Today, I had the chance to sit down with Maria and have a conversation with her about where she came from and where she's going. It was a captivating chat with an intelligent, sparkling young woman.

AH: When and how did you get started playing poker?

Maria Ho:
It was about 6 years ago when I was in college at U.C. San Diego. Friends would invite me to play in their home games and I just got hooked and one thing led to another.

AH: Did you finish college?

Maria Ho:
I did... with a degree incommunications.

AH: How did you learn about poker? Was it through reading books or playing?

Maria Ho
(laughs as she says this): I learned from losing my money in 3-6 and 4-8 limit hold em games. Losing only made me want to get better and I started sweating good players and talking over hands with them.
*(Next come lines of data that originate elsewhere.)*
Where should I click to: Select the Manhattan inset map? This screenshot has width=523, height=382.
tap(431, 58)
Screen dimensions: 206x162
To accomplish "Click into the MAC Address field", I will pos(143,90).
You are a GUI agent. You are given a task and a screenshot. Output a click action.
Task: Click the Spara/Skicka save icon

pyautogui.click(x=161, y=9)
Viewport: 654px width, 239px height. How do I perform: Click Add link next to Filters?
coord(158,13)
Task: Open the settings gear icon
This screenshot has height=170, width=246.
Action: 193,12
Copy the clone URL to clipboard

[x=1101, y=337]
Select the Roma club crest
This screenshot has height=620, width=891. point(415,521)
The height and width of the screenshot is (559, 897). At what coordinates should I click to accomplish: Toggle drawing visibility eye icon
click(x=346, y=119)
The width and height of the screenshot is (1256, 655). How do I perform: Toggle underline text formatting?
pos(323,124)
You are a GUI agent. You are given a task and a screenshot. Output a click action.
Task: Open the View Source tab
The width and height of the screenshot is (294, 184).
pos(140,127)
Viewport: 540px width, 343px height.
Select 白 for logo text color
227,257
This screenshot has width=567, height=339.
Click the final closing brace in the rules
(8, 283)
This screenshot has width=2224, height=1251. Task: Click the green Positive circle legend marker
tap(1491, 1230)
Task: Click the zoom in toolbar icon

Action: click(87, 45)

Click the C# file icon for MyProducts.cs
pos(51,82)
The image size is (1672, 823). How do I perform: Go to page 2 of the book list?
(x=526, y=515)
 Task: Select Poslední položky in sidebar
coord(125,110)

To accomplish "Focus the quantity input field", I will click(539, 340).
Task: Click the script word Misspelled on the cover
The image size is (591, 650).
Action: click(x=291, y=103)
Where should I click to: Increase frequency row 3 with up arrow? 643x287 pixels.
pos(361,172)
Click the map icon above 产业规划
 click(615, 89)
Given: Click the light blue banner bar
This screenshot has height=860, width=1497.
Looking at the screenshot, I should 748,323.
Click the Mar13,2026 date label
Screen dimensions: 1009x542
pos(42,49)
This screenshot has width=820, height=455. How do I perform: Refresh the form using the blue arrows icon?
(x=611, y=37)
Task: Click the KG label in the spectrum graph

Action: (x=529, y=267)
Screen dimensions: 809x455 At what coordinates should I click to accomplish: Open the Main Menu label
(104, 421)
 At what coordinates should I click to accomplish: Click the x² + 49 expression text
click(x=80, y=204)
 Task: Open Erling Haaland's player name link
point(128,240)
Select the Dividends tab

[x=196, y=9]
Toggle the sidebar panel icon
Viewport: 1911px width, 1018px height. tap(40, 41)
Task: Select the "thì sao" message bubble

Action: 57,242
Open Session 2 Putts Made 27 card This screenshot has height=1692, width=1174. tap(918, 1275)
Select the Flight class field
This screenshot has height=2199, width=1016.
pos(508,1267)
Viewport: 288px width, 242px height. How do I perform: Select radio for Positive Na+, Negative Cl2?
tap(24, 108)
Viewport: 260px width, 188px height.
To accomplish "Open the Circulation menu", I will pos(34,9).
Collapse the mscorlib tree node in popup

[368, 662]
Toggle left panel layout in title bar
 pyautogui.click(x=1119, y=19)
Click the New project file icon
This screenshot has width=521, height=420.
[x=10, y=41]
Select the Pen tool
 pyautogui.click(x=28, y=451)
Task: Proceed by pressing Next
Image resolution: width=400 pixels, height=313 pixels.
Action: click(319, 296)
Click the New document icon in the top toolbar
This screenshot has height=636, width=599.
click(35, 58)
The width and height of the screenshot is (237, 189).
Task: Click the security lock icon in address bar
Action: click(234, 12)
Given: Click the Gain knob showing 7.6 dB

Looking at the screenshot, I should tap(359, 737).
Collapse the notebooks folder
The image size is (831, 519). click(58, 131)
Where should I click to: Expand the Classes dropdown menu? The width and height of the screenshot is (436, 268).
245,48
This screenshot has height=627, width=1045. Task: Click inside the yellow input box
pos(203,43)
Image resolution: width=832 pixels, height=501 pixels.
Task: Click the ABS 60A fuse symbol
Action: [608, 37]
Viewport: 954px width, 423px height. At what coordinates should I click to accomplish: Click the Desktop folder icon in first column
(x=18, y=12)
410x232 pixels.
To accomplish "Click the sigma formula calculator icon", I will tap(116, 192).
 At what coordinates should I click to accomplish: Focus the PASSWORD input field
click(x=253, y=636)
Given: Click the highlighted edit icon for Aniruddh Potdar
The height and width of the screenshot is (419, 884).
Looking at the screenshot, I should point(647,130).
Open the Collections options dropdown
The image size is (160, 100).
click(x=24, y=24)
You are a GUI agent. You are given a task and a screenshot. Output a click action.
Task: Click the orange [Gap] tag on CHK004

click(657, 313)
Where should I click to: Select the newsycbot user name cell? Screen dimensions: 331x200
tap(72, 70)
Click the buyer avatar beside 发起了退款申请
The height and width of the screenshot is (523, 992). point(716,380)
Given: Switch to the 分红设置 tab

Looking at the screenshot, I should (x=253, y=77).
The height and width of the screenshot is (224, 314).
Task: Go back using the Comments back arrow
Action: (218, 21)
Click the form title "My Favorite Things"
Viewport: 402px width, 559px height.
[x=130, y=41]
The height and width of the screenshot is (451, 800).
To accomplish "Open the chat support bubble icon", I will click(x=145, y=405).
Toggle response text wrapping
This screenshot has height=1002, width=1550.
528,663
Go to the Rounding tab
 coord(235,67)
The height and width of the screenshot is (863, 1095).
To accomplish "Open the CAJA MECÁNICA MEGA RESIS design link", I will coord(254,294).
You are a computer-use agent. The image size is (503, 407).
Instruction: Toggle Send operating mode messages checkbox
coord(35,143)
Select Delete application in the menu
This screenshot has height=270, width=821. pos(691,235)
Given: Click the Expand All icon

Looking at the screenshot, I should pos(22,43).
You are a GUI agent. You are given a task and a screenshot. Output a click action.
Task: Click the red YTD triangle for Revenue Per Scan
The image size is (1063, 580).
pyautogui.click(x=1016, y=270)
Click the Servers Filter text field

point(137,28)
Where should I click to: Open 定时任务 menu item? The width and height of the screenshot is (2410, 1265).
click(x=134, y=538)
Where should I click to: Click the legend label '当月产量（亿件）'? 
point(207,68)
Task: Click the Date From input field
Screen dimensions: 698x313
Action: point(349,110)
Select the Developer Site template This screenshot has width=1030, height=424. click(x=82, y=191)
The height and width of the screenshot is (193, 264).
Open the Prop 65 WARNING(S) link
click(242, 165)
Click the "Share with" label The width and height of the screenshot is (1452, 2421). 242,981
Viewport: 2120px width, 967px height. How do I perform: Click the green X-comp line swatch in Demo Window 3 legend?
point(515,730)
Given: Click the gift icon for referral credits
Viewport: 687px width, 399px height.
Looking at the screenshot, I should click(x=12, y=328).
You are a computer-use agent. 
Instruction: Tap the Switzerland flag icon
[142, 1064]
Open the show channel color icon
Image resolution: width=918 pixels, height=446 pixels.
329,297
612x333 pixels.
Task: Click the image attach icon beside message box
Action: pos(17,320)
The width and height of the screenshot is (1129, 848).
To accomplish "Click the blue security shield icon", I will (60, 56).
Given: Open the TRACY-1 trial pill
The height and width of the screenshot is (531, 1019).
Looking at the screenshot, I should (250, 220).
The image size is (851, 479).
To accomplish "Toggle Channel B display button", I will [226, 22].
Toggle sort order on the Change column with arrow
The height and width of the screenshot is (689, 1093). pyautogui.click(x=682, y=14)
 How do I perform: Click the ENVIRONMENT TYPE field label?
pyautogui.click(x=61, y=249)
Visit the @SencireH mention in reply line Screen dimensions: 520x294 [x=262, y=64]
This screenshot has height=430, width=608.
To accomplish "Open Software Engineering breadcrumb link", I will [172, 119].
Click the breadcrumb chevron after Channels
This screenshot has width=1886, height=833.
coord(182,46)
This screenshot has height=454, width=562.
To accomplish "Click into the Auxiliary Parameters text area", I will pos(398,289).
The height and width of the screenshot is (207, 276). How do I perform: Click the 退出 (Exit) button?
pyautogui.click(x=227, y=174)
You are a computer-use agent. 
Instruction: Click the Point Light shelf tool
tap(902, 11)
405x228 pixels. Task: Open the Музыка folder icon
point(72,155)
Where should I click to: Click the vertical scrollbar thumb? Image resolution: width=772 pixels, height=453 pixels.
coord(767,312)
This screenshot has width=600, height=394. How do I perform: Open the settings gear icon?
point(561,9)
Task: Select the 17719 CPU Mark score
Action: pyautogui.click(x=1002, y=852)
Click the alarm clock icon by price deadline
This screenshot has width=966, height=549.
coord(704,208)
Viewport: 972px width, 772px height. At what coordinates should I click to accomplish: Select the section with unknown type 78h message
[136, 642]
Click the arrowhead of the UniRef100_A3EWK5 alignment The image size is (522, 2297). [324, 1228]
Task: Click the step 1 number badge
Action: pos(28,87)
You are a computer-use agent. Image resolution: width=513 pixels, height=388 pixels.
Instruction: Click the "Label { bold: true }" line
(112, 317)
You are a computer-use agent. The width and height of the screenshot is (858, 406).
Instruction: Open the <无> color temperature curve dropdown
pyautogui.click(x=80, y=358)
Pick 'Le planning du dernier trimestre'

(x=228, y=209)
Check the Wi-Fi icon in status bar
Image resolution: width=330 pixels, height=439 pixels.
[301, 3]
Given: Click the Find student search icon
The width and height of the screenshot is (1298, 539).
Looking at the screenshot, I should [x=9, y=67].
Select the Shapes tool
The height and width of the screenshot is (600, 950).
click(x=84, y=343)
AH: What does your family think of you being a professional poker player?

Maria Ho:
They don't like it. I mean after my success last year they understand it a bit more but they still want me to do more with my life than just poker. In fact, I've spent most of the last year helping them with their real estate business.

AH: So does this mean you won't always be a professional poker player?

Maria Ho:
Yes. I love poker and it's my passion now but I want to help my family and will always be able to enjoy poker when I have time to play it.
AH: What is it that you like about poker?

Maria Ho:
I'm competitive and especially in tournament poker there is nothing better than knowing that you're the last person standing. I also like the fact that there is no ceiling to what you can learn. No matter how much you think you know, there is always some new situation that will arise that you can learn from.

AH: How did your success in last year's Main Event change you?

Maria Ho:
I'm still the same player and person but the thing it has probably done the most is that it changed how people view me and more people try and bust me now. (Maria jokes about how that was probably the case with the guy that just took her out of the tournament with pocket 7's against her pocket aces). People are usually more aggressive against me now since they've seen me on television.

AH: How would you characterize your style of play?

Maria Ho:
A lot of it depends on what the structure of the tournament is but I would say that I am pretty loose aggressive pre-flop.

AH: What type of tournament structures do you prefer?

Maria Ho:
Definitely events like the Main Event. I like slower structures where there is more post-flop play and you can make decisions without going broke in one hand.

AH: Do you play online much?

Maria Ho:
More now than I used to, especially since I signed a deal with Bodog and have been playing there.

AH: You're mainly a cash game player right? What limits do you play?

Maria Ho:
Yes, I love tournaments but I play more cash games than tournaments. Usually anything from 100/200 to 400/800 depending on what's going on.

AH: Many people are saying that poker has reached its height... that it has no where to go but down from here. Why do you think that is and is there anything poker can do to get back into the limelight?

Maria Ho:
The UIGEA and how hard it is to get money on and off the Internet had a huge impact. The average player won't think it's worth the trouble or effort to put money into a poker site and it has had a cyclical effect on the rest of the poker world. I think that what ESPN is doing with the Main Event in delaying the final table will be a big help. I know as a sports fan, I am following the Lakers right now, that I hate knowing who's going to win ahead of time and that's always been one of the problems with televised poker. You always knew ahead of time who was going to win. What ESPN is doing will bring some of the suspense back into poker.

AH: How many events are you playing this year?

Maria Ho:
10-15, depending on how I do in some of them. Bodog is putting me into the Main Event so I'll definitely be playing that one.

AH: Last question. Can or will a woman ever win the Main Event?

Maria Ho:
Absolutely. What people don't realize is that there is such a small percentage of woman that play in relation to the number of men that play. It's only a matter of time before a woman wins it. I'm prouder of my finish... 38th out of nearly 6,000 people... than I am of being the last woman standing. It's nice to be recognized but it's important to be recognized in relation to the entire field not just as a woman.